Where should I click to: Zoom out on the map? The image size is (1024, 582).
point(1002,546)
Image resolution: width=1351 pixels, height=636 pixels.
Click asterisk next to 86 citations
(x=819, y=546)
_ _ _ _ _
» The problem: Set down the entries verbatim, leaving none out.

» Exercise response:
Where should I click to: Zoom out on the map? The image size is (1024, 582).
point(1002,546)
Image resolution: width=1351 pixels, height=636 pixels.
Click asterisk next to 86 citations
(x=819, y=546)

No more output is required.